The app, set for a pre-holiday launch, will be an extension of the Teen Vogue Haute Spot, the magazine’s pop-up retail store now in its second year. Like mobile apps already offered by shopping and teen titles Lucky and Seventeen, the Haute Spot app will let users peruse the apparel and beauty products found in the store and click to buy them.
 
“It is as if you’re walking into the store and closets of Teen Vogue,” said Laura McEwen, Teen Vogue publisher. The products featured will be a combination of editors’ and advertisers’ picks. As to whether the line between ads and editorial content will be blurred, McEwen said she expected it to be clear to the user which are which.
 
“There’s a clear delineation between editorial and advertising,” McEwen said. “We like to keep that clarity.”
 
The Haute Spot app will have a social component, too. Users will be able to curate a digital “wardrobe” from the featured items, then send their selections to friends using Facebook Connect.
 
“Shopping for the youth market is by nature a social experience,” McEwen said. “We believe they also use the Internet as a social experience. We’re bringing the [three] things together: shopping, socializing [and] social media.”
 
Teen Vogue is testing a 99-cent price for the app, hoping to get users to augment ad support for it. Fashion advertisers, after all, haven’t been in a big spending mood this year.
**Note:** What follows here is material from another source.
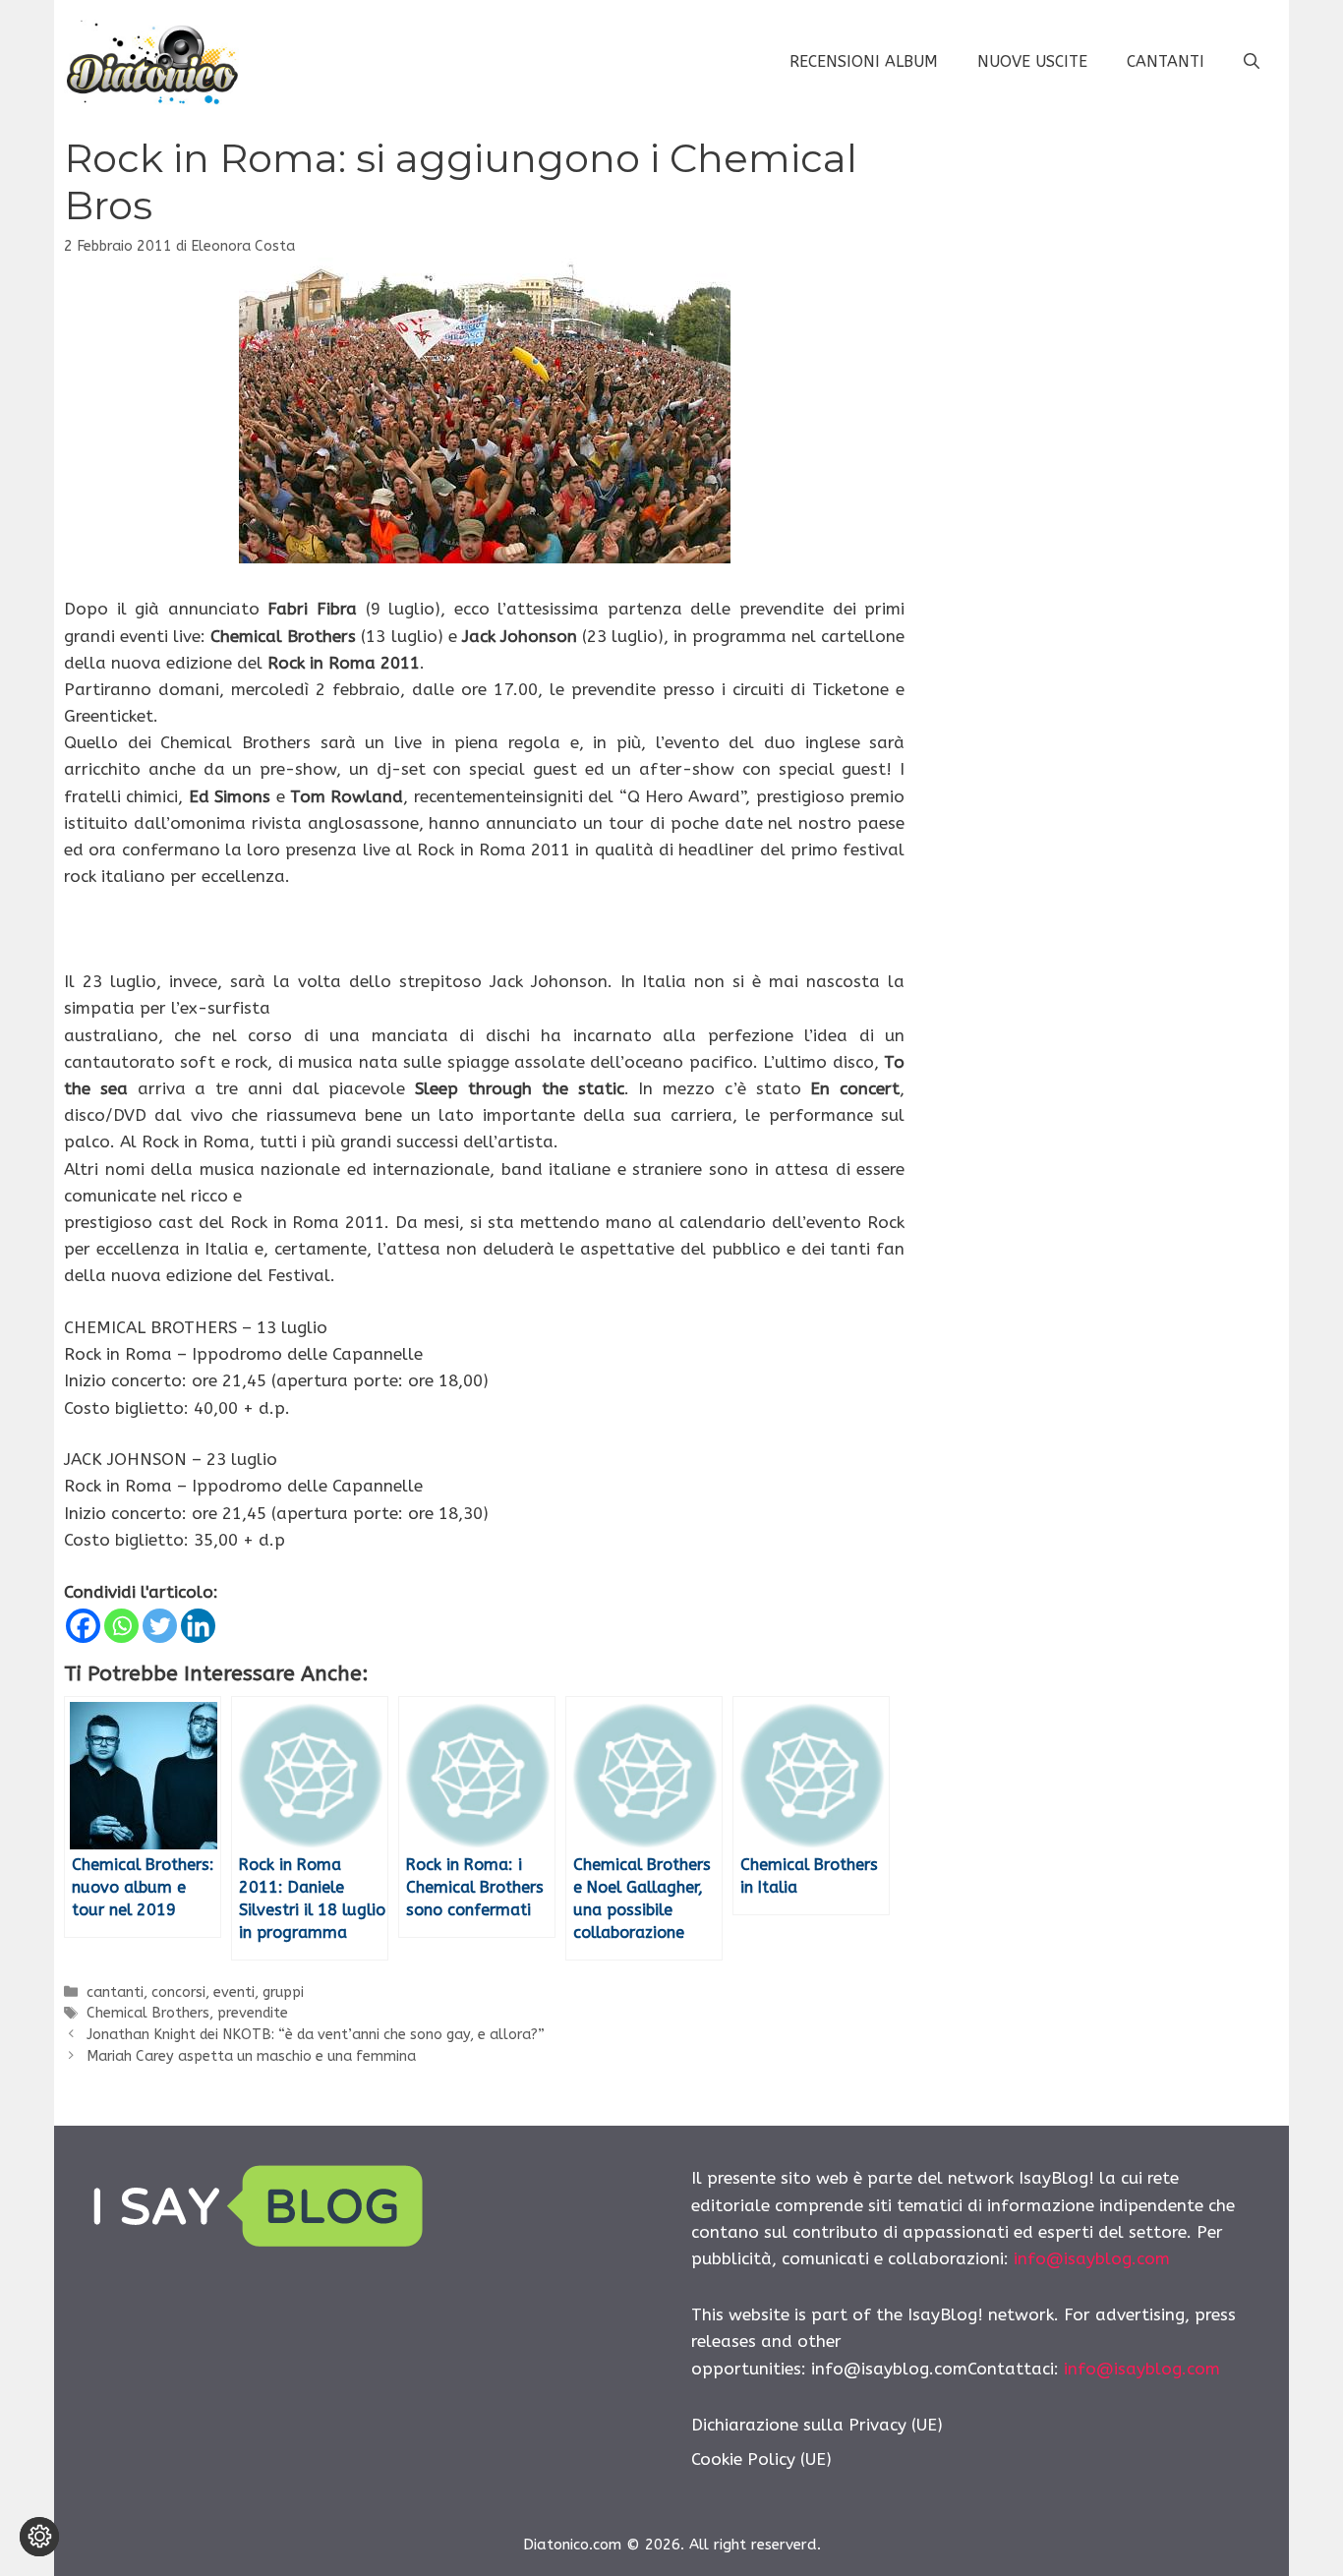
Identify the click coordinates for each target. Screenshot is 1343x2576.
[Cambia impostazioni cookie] (39, 2536)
Teen Vogue’s ad pages declined 35 percent this year through the October issue, although that decrease shrunk to a decline of 9 percent for the month of October, per the Mediaweek Monitor.
 
McEwen said she’s cautiously optimistic that parents will spend on their kids for the holidays, though. “There’s no doubt that the economy has affected a wide range of advertisers,” she said, “but we believe if we can help drive consumers to retail, we will have a better performance over time.”